◆ What you should do
Take the line that contains "Where should I" and every line below it to the end of the entries, and give them again exactly, leaving out any pictures.

** Opening Extracted data block **

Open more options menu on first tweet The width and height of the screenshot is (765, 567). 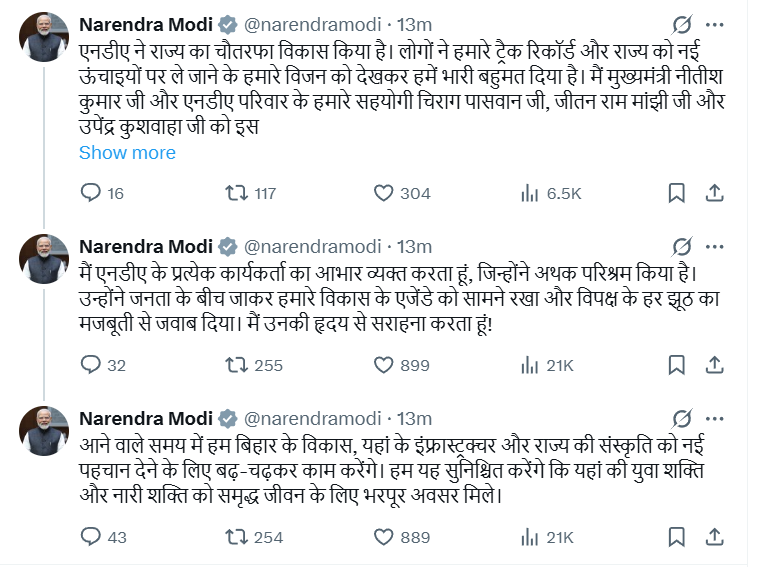tap(715, 24)
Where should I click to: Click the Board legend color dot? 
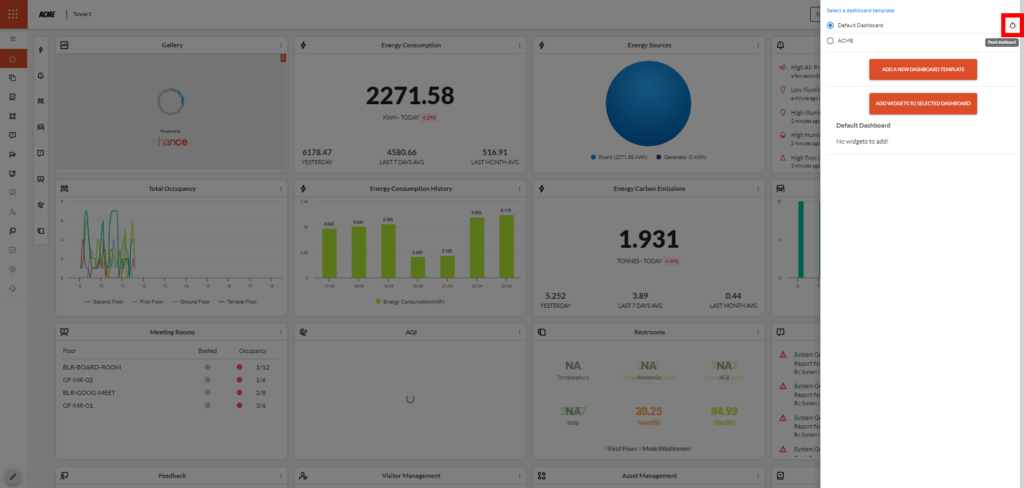592,157
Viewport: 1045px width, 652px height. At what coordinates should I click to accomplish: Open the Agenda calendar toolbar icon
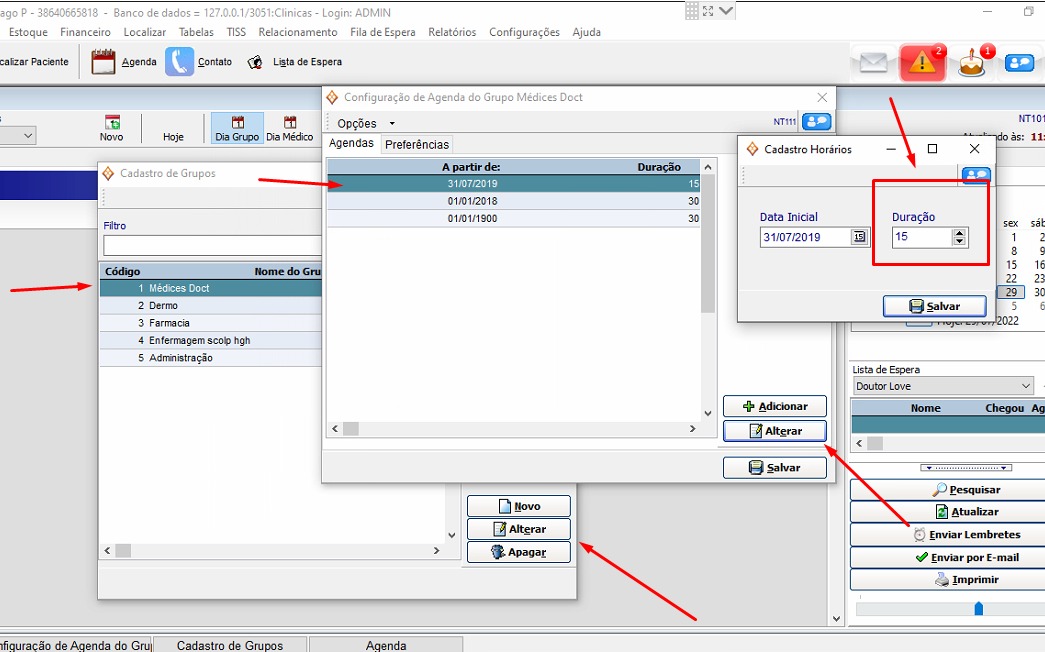[104, 62]
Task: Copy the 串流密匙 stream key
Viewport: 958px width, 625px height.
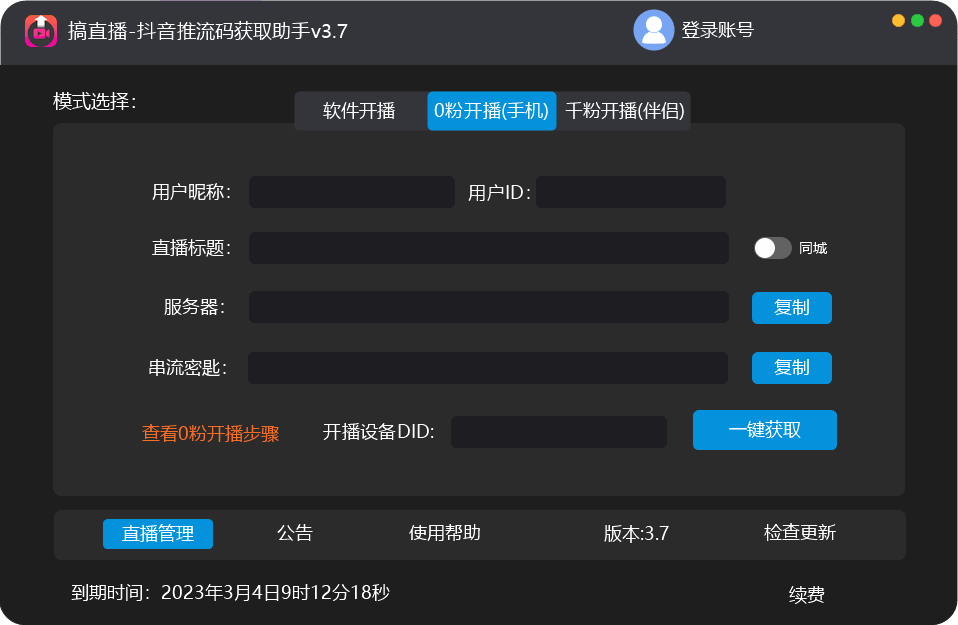Action: tap(791, 368)
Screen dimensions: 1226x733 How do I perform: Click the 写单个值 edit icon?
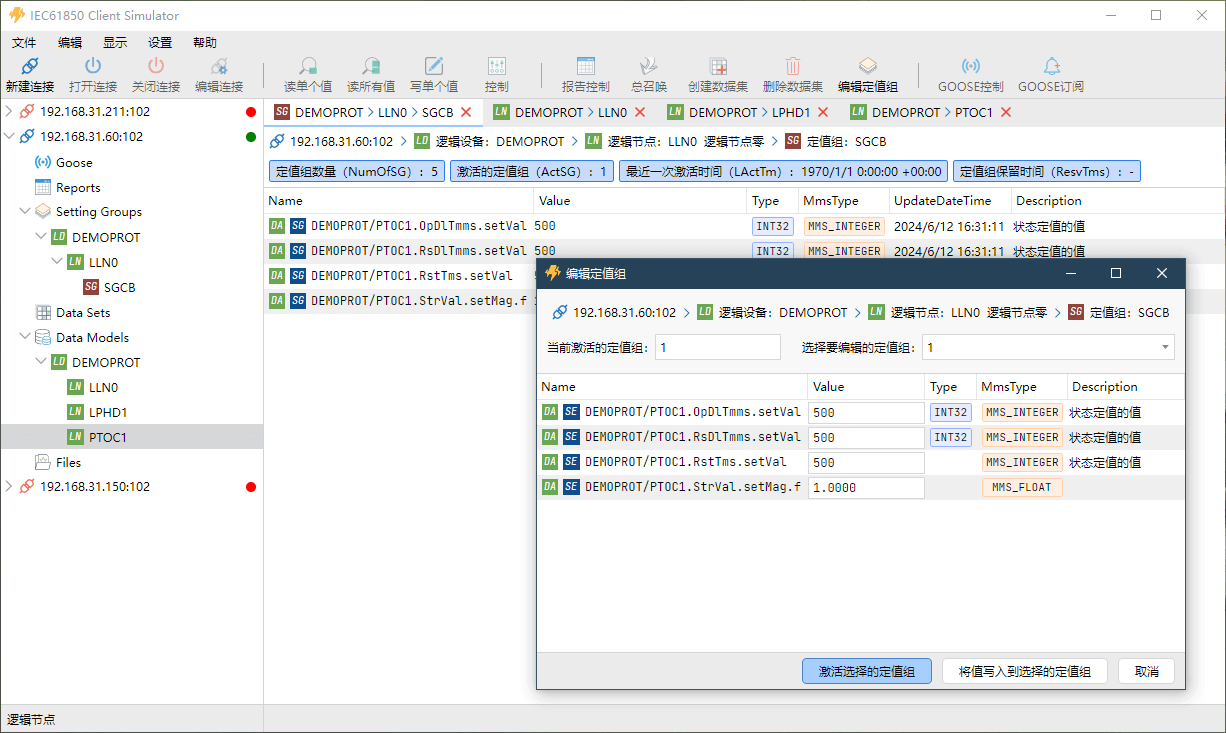pos(434,67)
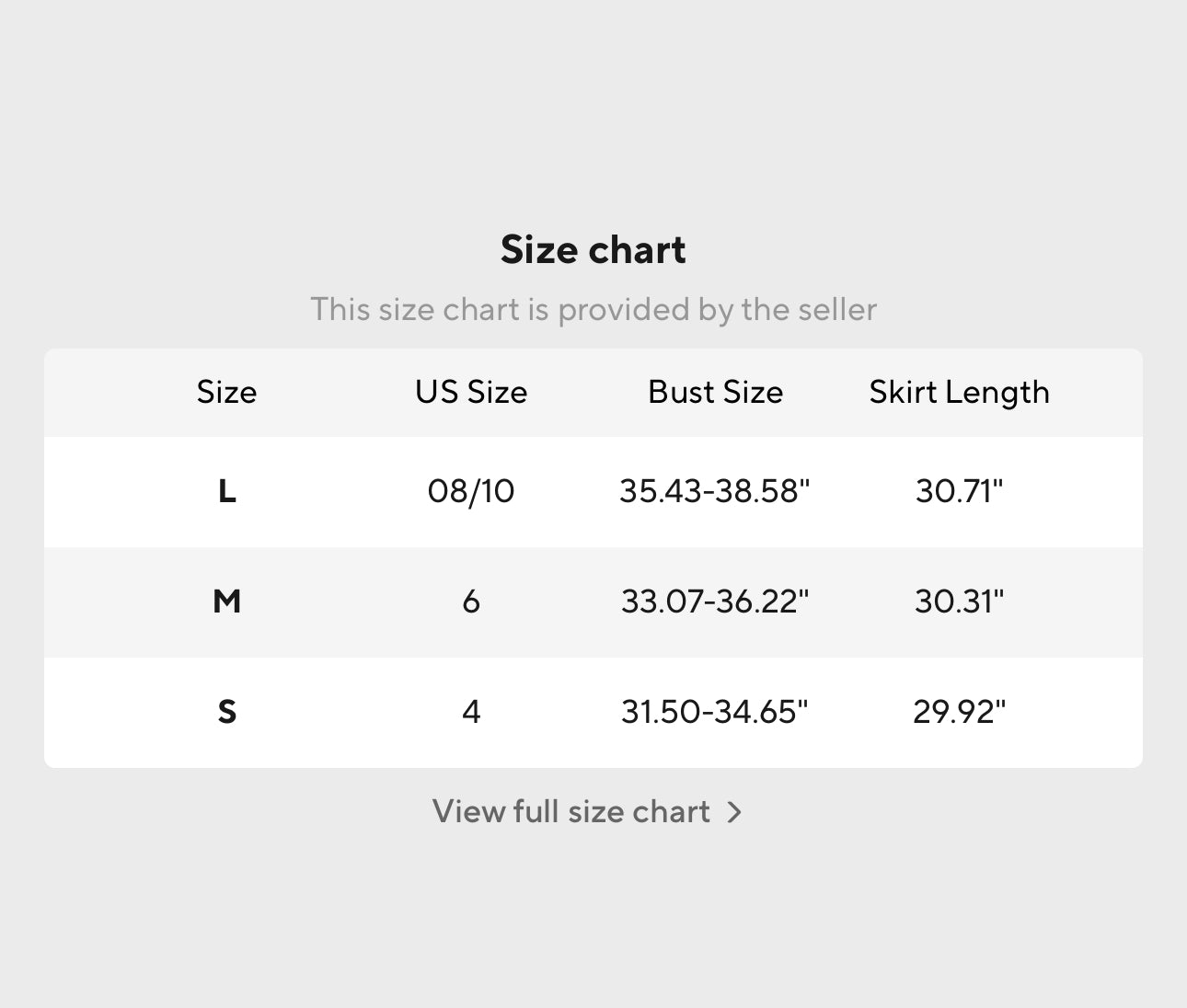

** Closing Extracted data block **

◆ Exercise answer
Where should I click to: Click the Board legend color dot? 
592,157
Viewport: 1045px width, 652px height. At what coordinates should I click to accomplish: Open the Agenda calendar toolbar icon
[104, 62]
Task: Copy the 串流密匙 stream key
Viewport: 958px width, 625px height.
Action: tap(791, 368)
Screen dimensions: 1226x733 How do I perform: Click the 写单个值 edit icon?
pos(434,67)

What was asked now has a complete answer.